Having set His work with the Gentiles aside, for the next 2,000 years, God worked through the Nation of Israel, first establishing His unconditional Abrahamic Covenant.
 
Abraham’s demonstration of saving faith is an example of what pleases God in all dispensations, faith in whatever God tells you to be true for you in the dispensation in which you are living.
 
God promised to Abraham the future physical blessing of all the lands he would walk through and reclaim from Satan. 
The whole earth would be blessed by the seed of Abraham; the Nation of Israel and the future coming Messiah.
 
Abraham and his family would be a special people, a chosen people and a light to the Gentiles.
 
In the book of Exodus, we learn that Abraham’s descendants would be a Nation of Priests.
 
In time God would establish another unconditional covenant, the Davidic Covenant; a descendent of King David would sit on a throne in Jerusalem in the prophesied kingdom on earth.

When Moses delivered the descendants of Abraham from Egypt, the Church in the Wilderness was established.
 
For 40 years, God gave this church guidance and instruction and established the conditional Old Mosaic Covenant which had some 600 moral and civil laws, a blood sacrificial system, and a tabernacle design. 
This was a conditional covenant that came with the IF/THEN principle.
 
God judged Israel’s faithfulness and rewarded or punished the nation with physical blessings and curses.
 
The Old Mosaic Covenant revealed to the individual and to the Nation of Israel their sinful nature and their need for and means by which they could restore a right relationship with God.

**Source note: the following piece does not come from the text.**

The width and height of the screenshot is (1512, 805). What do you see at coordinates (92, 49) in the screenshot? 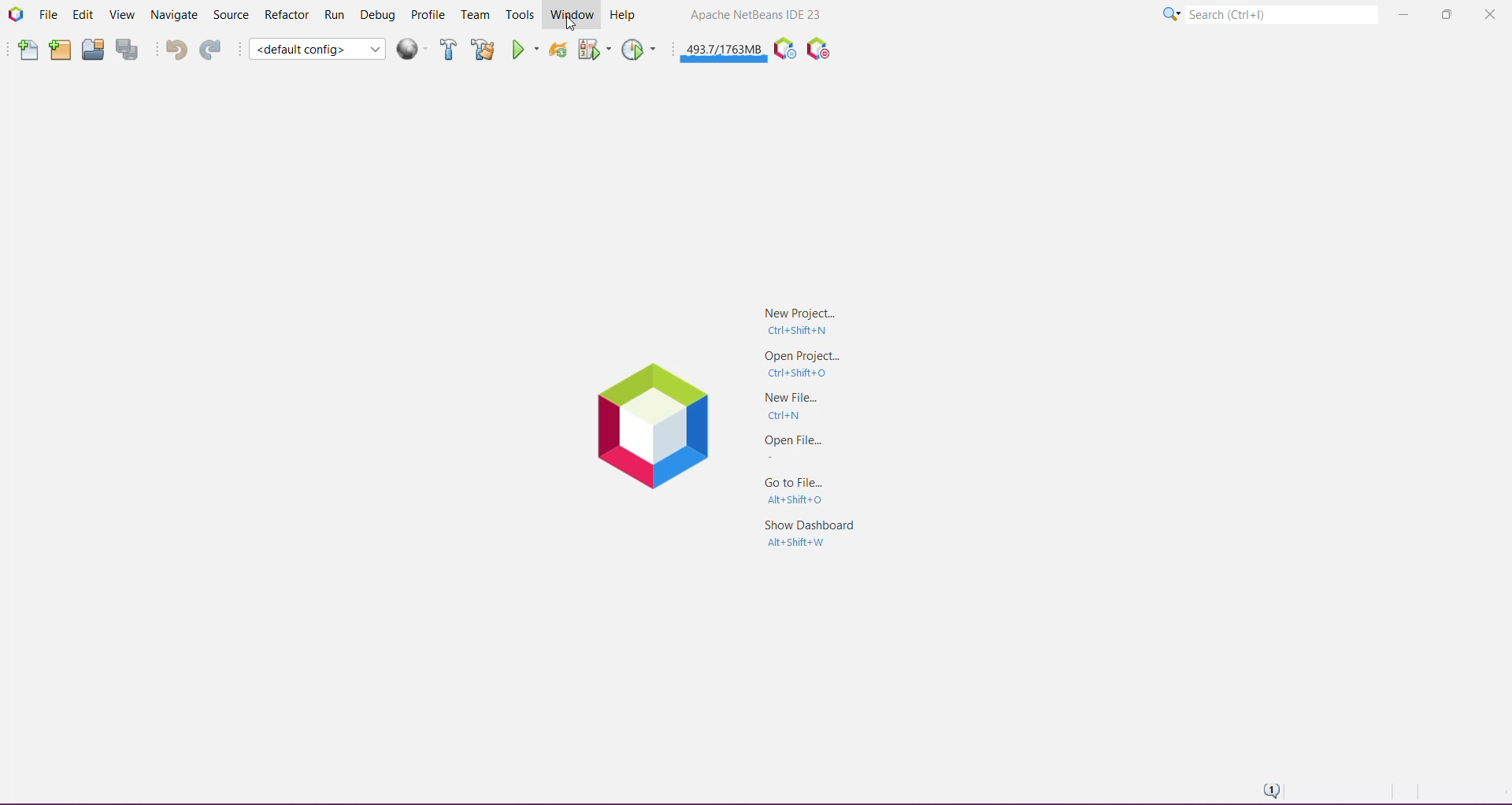
I see `Open Project` at bounding box center [92, 49].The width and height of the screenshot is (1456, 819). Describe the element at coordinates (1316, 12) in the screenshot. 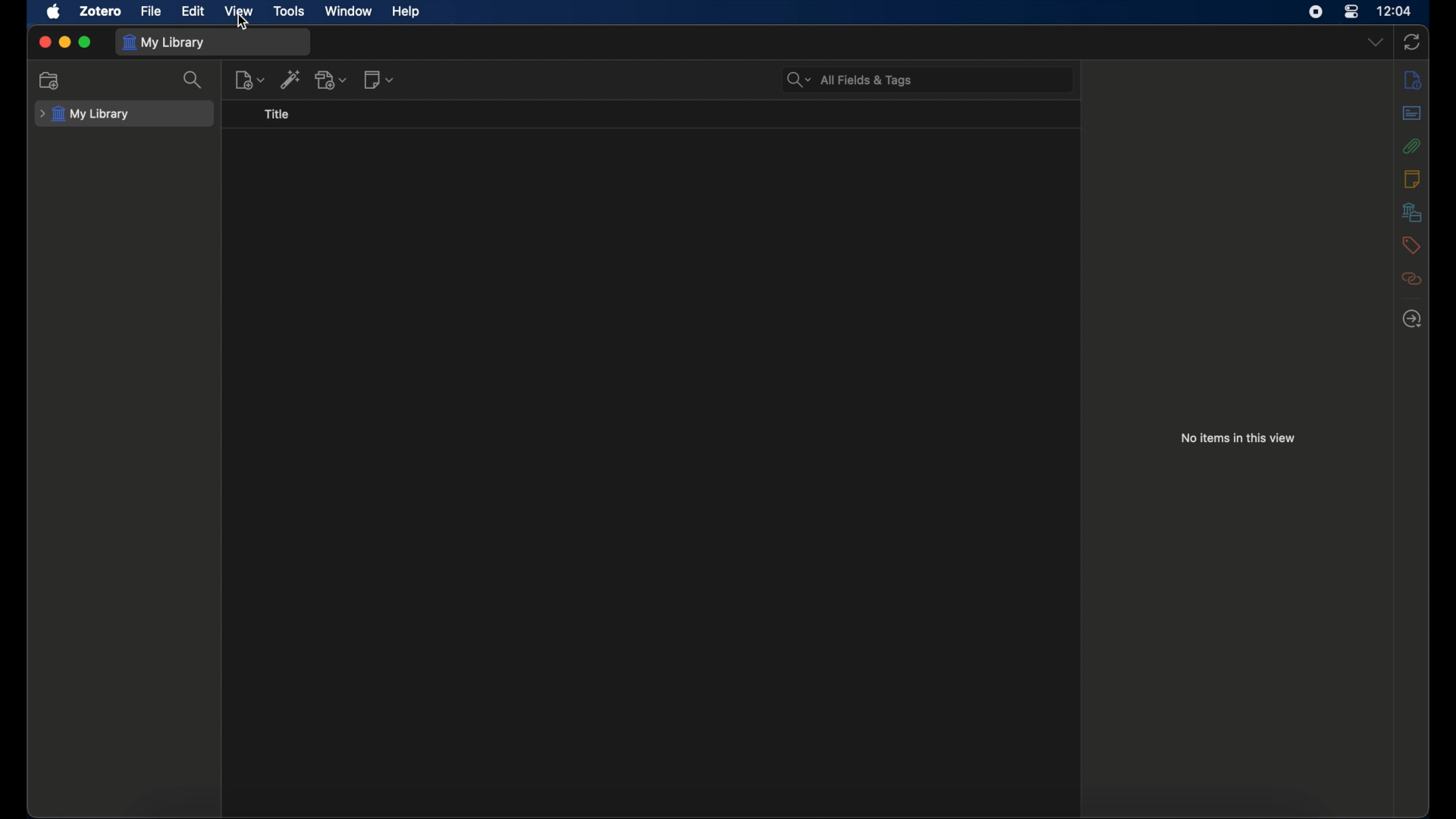

I see `screen recorder` at that location.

Under Joshua, the Nation of Israel was established in the Promise Land.
 
Judges ruled for 325-350 years until the nation rebelled and wanted to have a king like other nations.
 
Choosing not to be a theocracy ruled by God but by a man, Saul was chosen to be the first king.
 
King David was followed by his son Solomon who built the temple in Jerusalem, and then by his son, King Rehoboam, who ruled two tribes in the Southern Kingdom.
 
The Northern Kingdom, comprised of the other ten tribes of Israel, choose to have their own king, King Jeroboam, and rebelled against God and the united Davidic Kingdom by not coming to Jerusalem for their worship, but established a sort of calf worship—one golden calf in Bethel and one in Dan.
 
Open rebellion persisted against God, and both the Northern Kingdom and the Southern Kingdom sought the gods of the surrounding nations.
 
Under the conditional cursing associated with the Old Mosaic Covenant, the Northern ten tribes were carried away to Assyria, and the two Southern tribes to Babylon.
 
Under the decree of King Cyrus, a Gentile, after 70 years, some of those in Babylon were sent back to Israel to rebuild the temple and the city wall of Jerusalem.